Мы сели в электричку и доехали до Лертеровского вокзала, чей стальной скелет сохранился до сих пор. Мимо развалин рейхстага, мимо Бранденбургских ворот, на крыше которых не было красного знамени. Лишь на Потсдамерплац, с западной стороны границы между секторами мы увидели, что уже произошло и — в ту минуту или с той минуты, когда дождь поутих, — продолжает происходить. Дом Колумба и Дом Отечества дымились. Горел какой-то киоск. Обугленная пропаганда, которую вместе с дымом гнал ветер, черными хлопьями сыпалась с неба. И еще мы видели там и сям толпы людей, двигающихся без всякой цели. Никаких признаков Народной полиции. Зато сжатые толпой советские танки Т-34, я знал эту модель.
На одном щите стояло предостережение: «Внимание! Вы покидаете американский сектор». Несколько подростков, кто на велосипеде, кто просто так, рискнули, однако, пересечь границу. Мы же так и остались на Западе. Не знаю, сумела Анна увидеть больше, чем я или нет. Но оба мы видели детские лица русских пехотинцев, которые окапывались вдоль границы. А чуть поодаль мы увидели людей, бросающих камни. Камней повсюду было предостаточно. Камнями — против танков! Я мог бы запечатлеть позу бросателя, мог бы написать короткие — или длинные — стихи про бросание камней, но не провел по бумаге ни единого штриха, не написал ни единого слова, однако поза бросающего сохранилась у меня в памяти.
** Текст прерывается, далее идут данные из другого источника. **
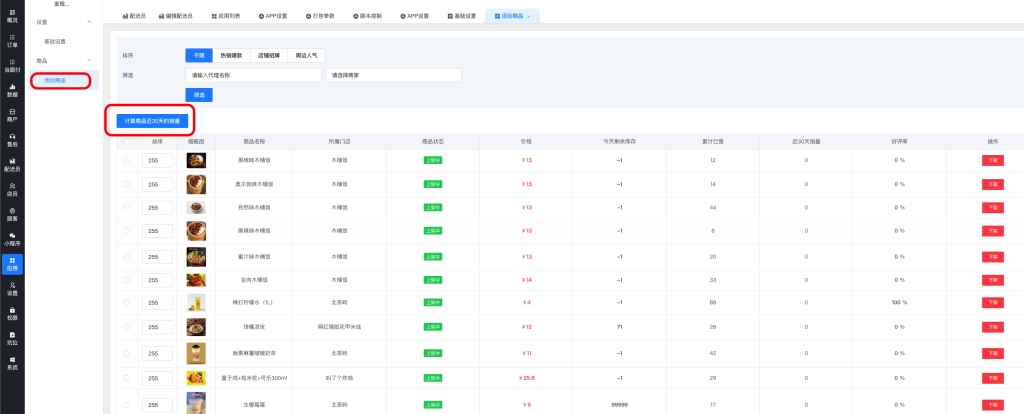Viewport: 1024px width, 414px height.
Task: Select the 热销爆款 sort option
Action: click(x=230, y=54)

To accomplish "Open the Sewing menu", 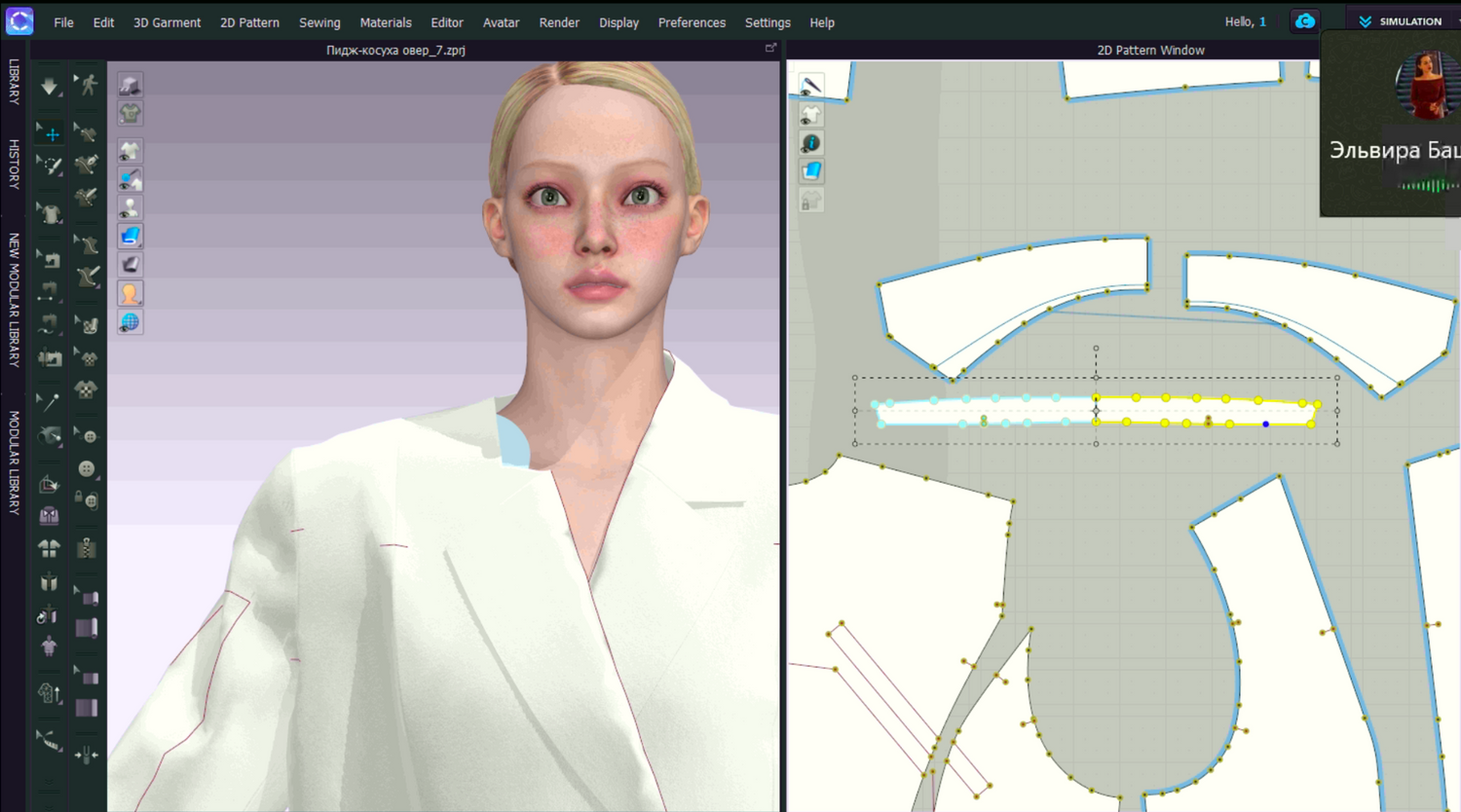I will click(319, 22).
Лишь десять лет спустя, когда мы с Анной, окруженные толпой детишек, уже выступали в качестве родителей и могли воспринять Потсдамерплац лишь за стеной, как ничейную территорию, я написал об этом пьесу, которая на правах немецкой трагедии носила название «Плебеи пытаются бунтовать» и была в равной мере неприятна храмовым жрецам обоих государств. В четырех актах пьесы речь шла о власти и безвластии, о запланированных и спонтанных революциях, о вопросе, можно ли переписать Шекспира, о повышении норм и разодранной красной тряпке, о репликах и контррепликах, о высокомерных и о малодушных, о танках и бросателях камней, о залитом дождем бунте рабочих, которое сразу же после его подавления, датированного 17-м июня, было ложно провозглашено народным восстанием и в соответствии с этим возведено на уровень государственного праздника, причем на Западе торжества с каждым разом приводили ко все большему числу жертв дорожных происшествий.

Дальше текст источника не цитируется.